Here’s a quick look at the 2018 SBot leaders:
Name | SBot | SB | CS | OBP |
Ender Inciarte | 0.341 | 18 | 5 | 0.312 |
Dee Gordon | 0.278 | 16 | 2 | 0.325 |
Mallex Smith | 0.269 | 11 | 5 | 0.369 |
Michael A. Taylor | 0.254 | 11 | 1 | 0.254 |
Billy Hamilton | 0.220 | 9 | 2 | 0.287 |
Tim Anderson | 0.213 | 11 | 1 | 0.301 |
Starling Marte | 0.203 | 10 | 3 | 0.366 |
A.J. Pollock | 0.190 | 9 | 2 | 0.349 |
Jean Segura | 0.187 | 12 | 2 | 0.338 |
Tommy Pham | 0.183 | 8 | 5 | 0.394 |
I do want to acknowledge a few shortcomings of the stat. Changes in on-base percentage ought to be heavily considered when looking at changes in SBot, as the two rate stats correlate extremely highly. Additionally, SBot does not account for the situation. There may be times when a player gets on base, yet has a teammate on second base in front of them. Other times, a manager may tell his baserunner not to attempt a steal, such as tight games in the late innings. I do plan on continuing my research into this new statistic, looking for ways to implement situational data into SBot findings. I hope to be able to account for the score of the game, the inning, how many outs, who is pitching, and who is catching, along with other situational aspects that would affect a runner’s intention.

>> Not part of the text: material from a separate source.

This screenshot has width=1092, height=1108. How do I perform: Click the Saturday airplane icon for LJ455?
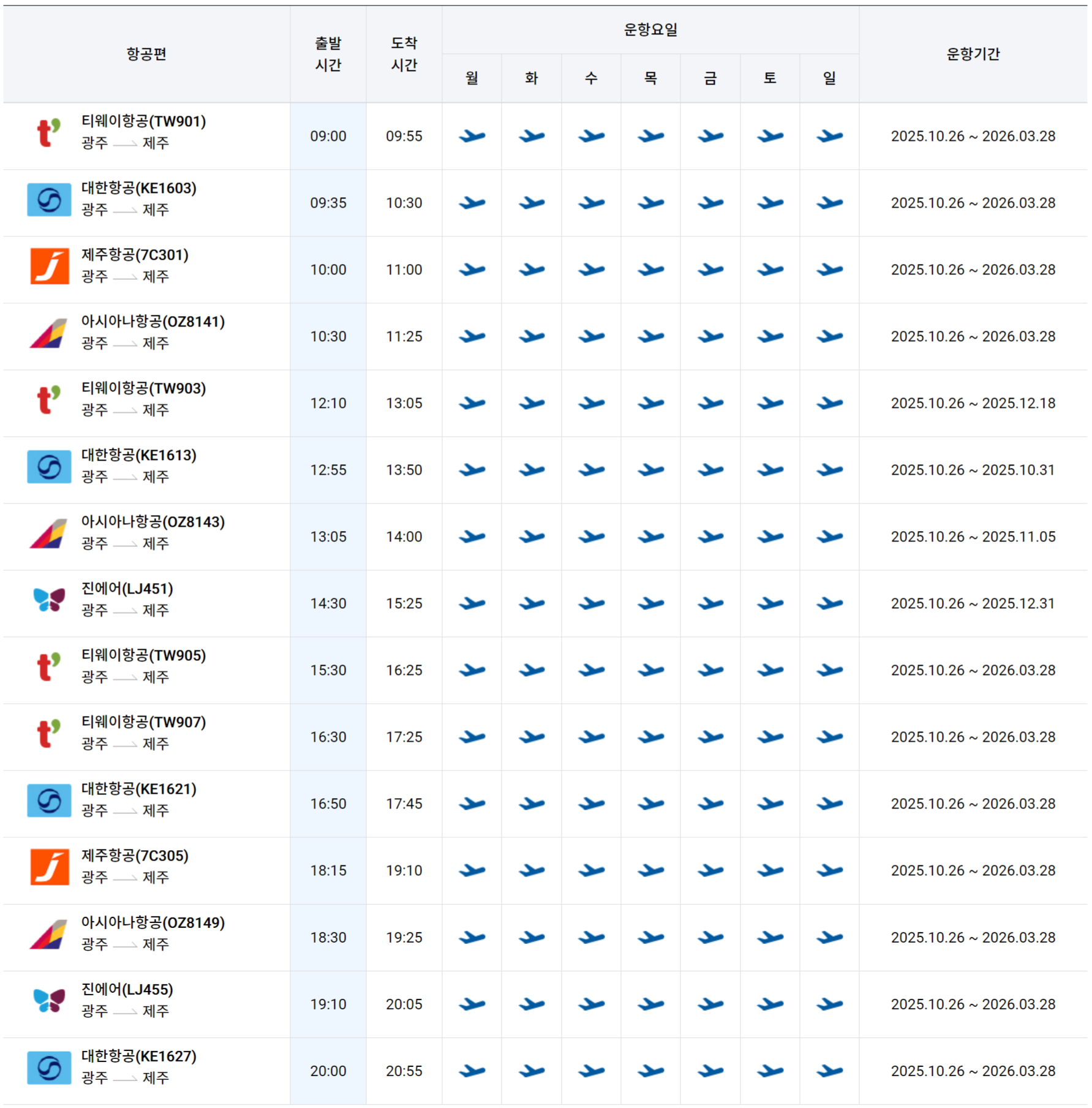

Despite these limitations, stolen base opportunities taken is a step towards recognizing that there is more to stealing bases than being fast and getting a good jump. At the end of the day, as with most things in life, you have to want it.
Great stuff Austin, looking forward to seeing how the statistic continues to evolve.
On that note, have you done any preliminary research to its predictive capabilities? How strong is the year over year correlation?
Maybe it’s kept intentionally simple, but one recommendation to improve the stat would be to use 1B+BB+HBP for the denominator instead of PA*OBP. This eliminates homers, triples, and doubles, cases where an SB is impossible or unlikely.
Is there a way to filter out times when a player gets on base with someone in front of them who prevents them from stealing? That seems like an important part of SBot.